### Task details
Before writing anything, find the line that contains "Given: Open the", then retype the entries below exactly from their first line through that one, without pictures.

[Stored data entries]
§

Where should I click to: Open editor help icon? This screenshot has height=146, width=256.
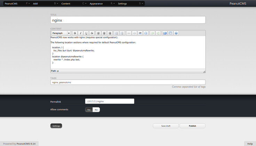click(x=176, y=33)
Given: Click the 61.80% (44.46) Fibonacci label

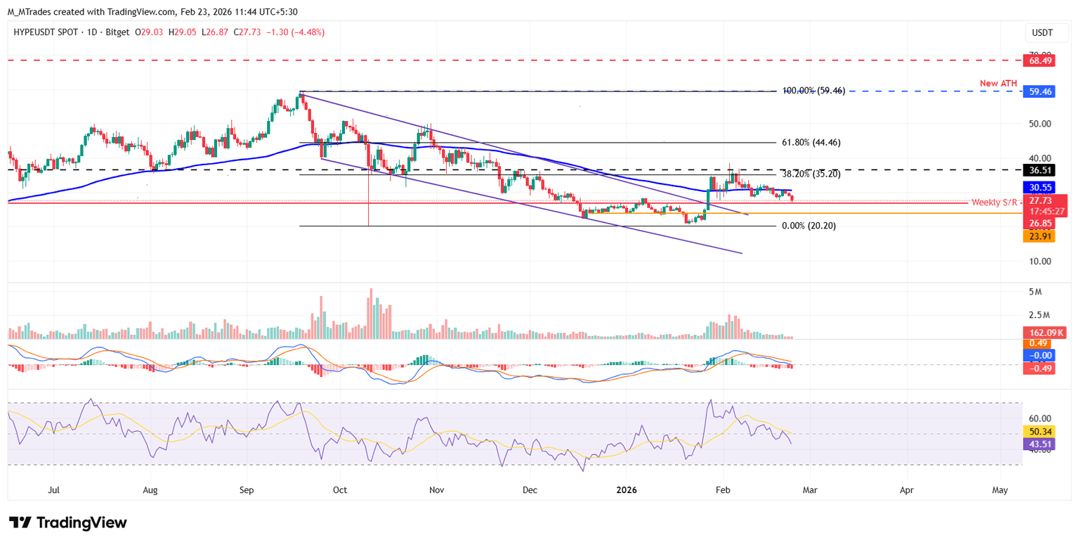Looking at the screenshot, I should [x=811, y=142].
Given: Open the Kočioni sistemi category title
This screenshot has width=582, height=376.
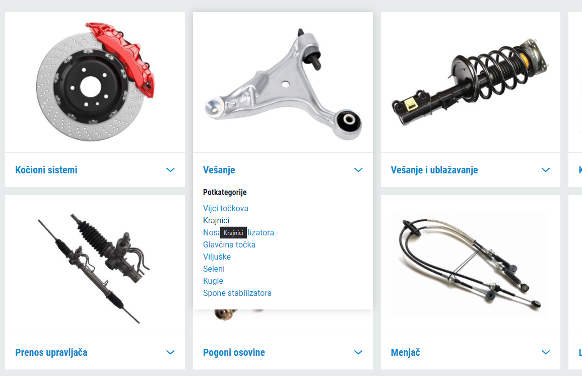Looking at the screenshot, I should [46, 170].
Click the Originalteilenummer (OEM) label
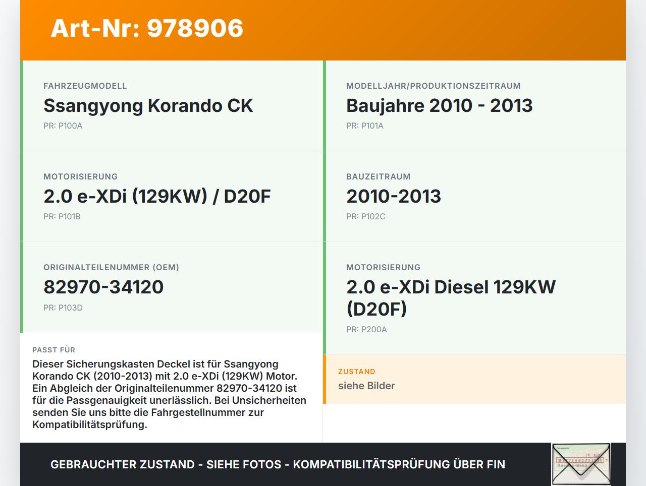 (111, 268)
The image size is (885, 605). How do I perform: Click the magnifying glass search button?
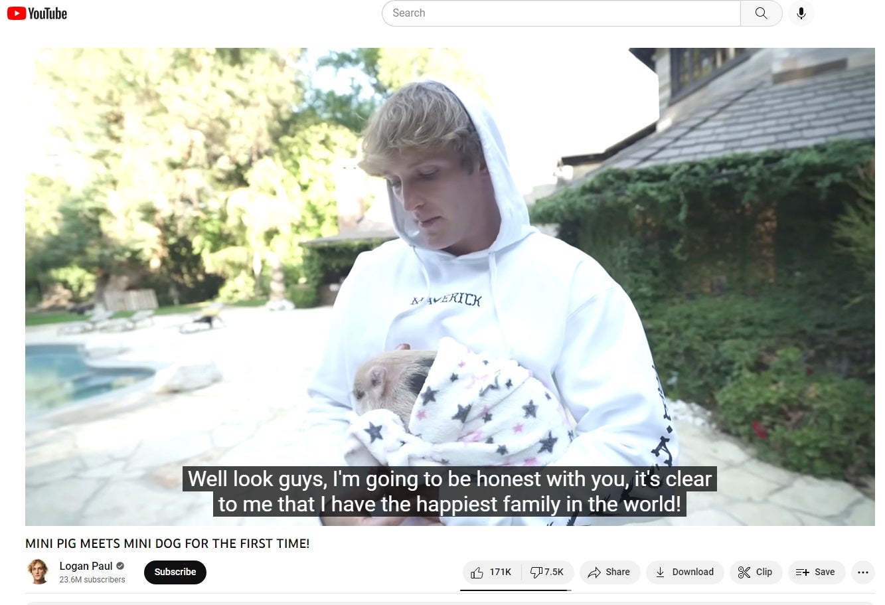[761, 13]

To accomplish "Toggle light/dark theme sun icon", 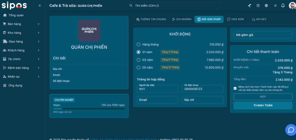I will 275,6.

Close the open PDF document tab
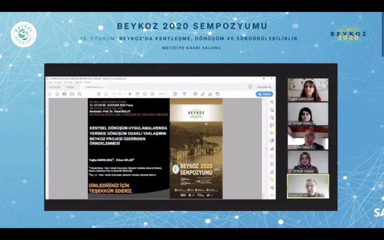[107, 87]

§

### Solution below
Where should I click to: Open editor help icon? This screenshot has height=146, width=256.
click(x=176, y=33)
Given: Click the 61.80% (44.46) Fibonacci label

Looking at the screenshot, I should [x=811, y=142].
Given: Open the Kočioni sistemi category title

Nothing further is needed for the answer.